A pretty bold story, at the least.
And, much of his platform was built on his strength as a negotiator, builder, and businessman.
That’s what makes this whole wall thing interesting as a case study in corporate storytelling because what was strong and compelling one minute can become bogus and a slippery slope the next.
Its good to remember the basics of storytelling here:
Everyone has a way that they see the world. For many voters, Donald Trump was the answer to years of neglect and a tonic to the inability of Washington politicians to do the people’s work.
For many voters, Donald Trump was a clown, and someone unfit to be president.
And, for many people, Donald Trump was something else entirely.
No matter what camp you may find or have found yourself in, having the basic tenants of your argument undermined doesn’t help the stability of that frame, unless it was already negative to begin with.
Public Perception Is Fickle:
The best stories are ones that you can tell over and over again.
The worst are the kinds that have a shelf life because there is no there, there.
So when you are telling a story in public, it is cool that you think you can tell it over and over because that is just good storytelling…consistency.
The challenge for your story comes in the idea that if you keep trying to tell a story with consistency and it has no substance behind it.

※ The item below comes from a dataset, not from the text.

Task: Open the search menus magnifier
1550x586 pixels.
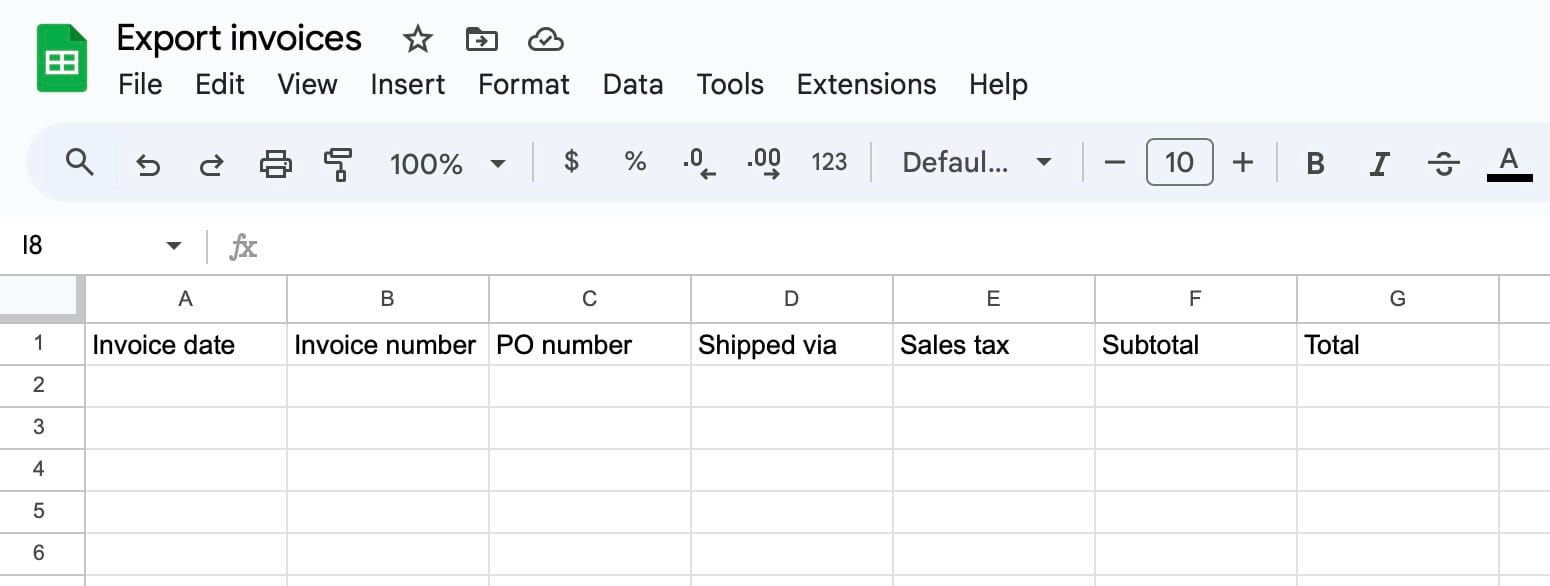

Eventually, if you don’t produce some sort of results, your story starts to ring false.
Which leads to the last one…
Being Authentic Matters:
A story like this really hits Donald Trump in a spot where he can’t afford to be hit, despite any pushback, Tweets, or other noise he offers up to defend himself.
Because a story like this really hits at the one thing that propped him up during the campaign, that he was more authentic than Hillary Clinton.
Again, his authenticity was build on the back of negotiation, building, business.
Arguably this was his biggest campaign promise…and to have it fail miserably and openly before he takes office is a warning shot across the bow of his entire platform and agenda.
Because as “leadership” in Congress has proven, they are on his side right now because he won, but as soon as his usefulness is finished, they will drop him like a lead balloon.
And, one story you can take to the bank is that with any member of Congress, if its their job over doing the right thing or the tough thing, that thing doesn’t have a chance.